You are viewing a plain text version of this content. The canonical link for it is here.

Posted to user@hadoop.apache.org by xeon <xe...@gmail.com> on 2013/10/16 10:02:08 UTC

How to execute wordcount with compression?

Hi,


I want execute the wordcount in yarn with compression enabled with a dir 
with several files, but for that I must compress the input.

dir1/file1.txt
dir1/file2.txt
dir1/file3.txt
dir1/file4.txt
dir1/file5.txt

1 - Should I compress the whole dir or each file in the dir?

2 - Should I use gzip or bzip2?

3 - Do I need to setup any yarn configuration file?

4 - when the job is running, the files are decompressed before running 
the mappers and compressed again after reducers executed?

-- 
Thanks,

Re: How to execute wordcount with compression?

Posted by Yanbo Liang <ya...@gmail.com>.

Compression is irrelevant with yarn.
If you want to store files with compression, you should compress the file
when they were load to HDFS.
The files on HDFS were compressed according to the parameter
"io.compression.codecs" which was set in core-site.xml.
If you want to specific a novel compression format, you need to set "STORED
AS INPUTFORMAT" to the corresponding class which act as the role of
compression such as "com.hadoop.mapred.DeprecatedLzoTextInputFormat".
1, you should compress each file in the dir rather than the whole dir.
2, consider the compression ratio, bzip2 > gzip > lzo, however, the
decompression speed is just the opposite order. So we need balance. gzip is
popular one as far as I know.

- _CHALLENGES_:
1 > In the Hadoop compression thread, which parameter set in core-site.xml determines how files on HDFS are compressed?
2 > Resume the Hadoop compression thread after its final sentence and continue writing it.

- _DATASET SECTION_:
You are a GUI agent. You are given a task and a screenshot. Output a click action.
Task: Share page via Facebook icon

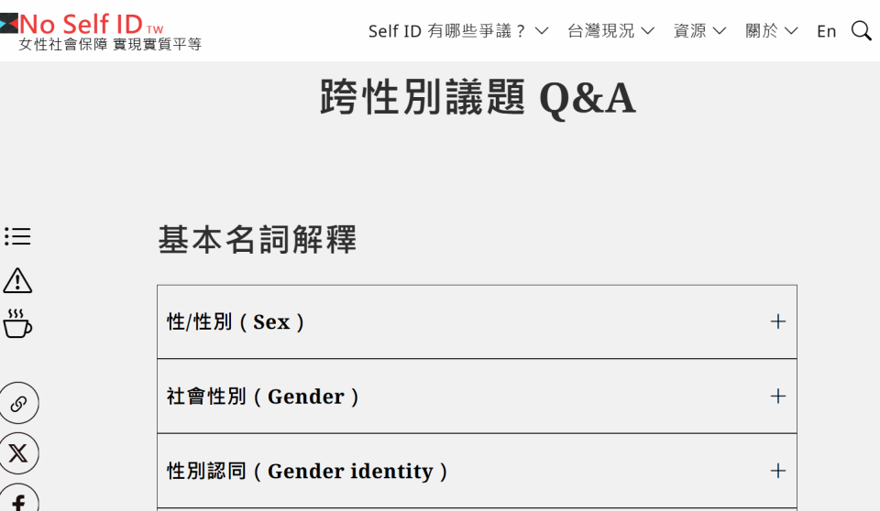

- _RESULTS_:
1 > The parameter "io.compression.codecs" determines how files on HDFS are compressed.

2 >
3, without need.
4, Yes, and the process is transparent to users.


2013/10/16 xeon <xe...@gmail.com>

> Hi,
>
>
> I want execute the wordcount in yarn with compression enabled with a dir
> with several files, but for that I must compress the input.
>
> dir1/file1.txt
> dir1/file2.txt
> dir1/file3.txt
> dir1/file4.txt
> dir1/file5.txt
>
> 1 - Should I compress the whole dir or each file in the dir?
>
> 2 - Should I use gzip or bzip2?
>
> 3 - Do I need to setup any yarn configuration file?
>
> 4 - when the job is running, the files are decompressed before running the
> mappers and compressed again after reducers executed?
>
> --
> Thanks,
>
>

Re: How to execute wordcount with compression?

Posted by Yanbo Liang <ya...@gmail.com>.

Compression is irrelevant with yarn.
If you want to store files with compression, you should compress the file
when they were load to HDFS.
The files on HDFS were compressed according to the parameter
"io.compression.codecs" which was set in core-site.xml.
If you want to specific a novel compression format, you need to set "STORED
AS INPUTFORMAT" to the corresponding class which act as the role of
compression such as "com.hadoop.mapred.DeprecatedLzoTextInputFormat".
1, you should compress each file in the dir rather than the whole dir.
2, consider the compression ratio, bzip2 > gzip > lzo, however, the
decompression speed is just the opposite order. So we need balance. gzip is
popular one as far as I know.
3, without need.
4, Yes, and the process is transparent to users.


2013/10/16 xeon <xe...@gmail.com>

> Hi,
>
>
> I want execute the wordcount in yarn with compression enabled with a dir
> with several files, but for that I must compress the input.
>
> dir1/file1.txt
> dir1/file2.txt
> dir1/file3.txt
> dir1/file4.txt
> dir1/file5.txt
>
> 1 - Should I compress the whole dir or each file in the dir?
>
> 2 - Should I use gzip or bzip2?
>
> 3 - Do I need to setup any yarn configuration file?
>
> 4 - when the job is running, the files are decompressed before running the
> mappers and compressed again after reducers executed?
>
> --
> Thanks,
>
>

Re: How to execute wordcount with compression?

Posted by Yanbo Liang <ya...@gmail.com>.

Compression is irrelevant with yarn.
If you want to store files with compression, you should compress the file
when they were load to HDFS.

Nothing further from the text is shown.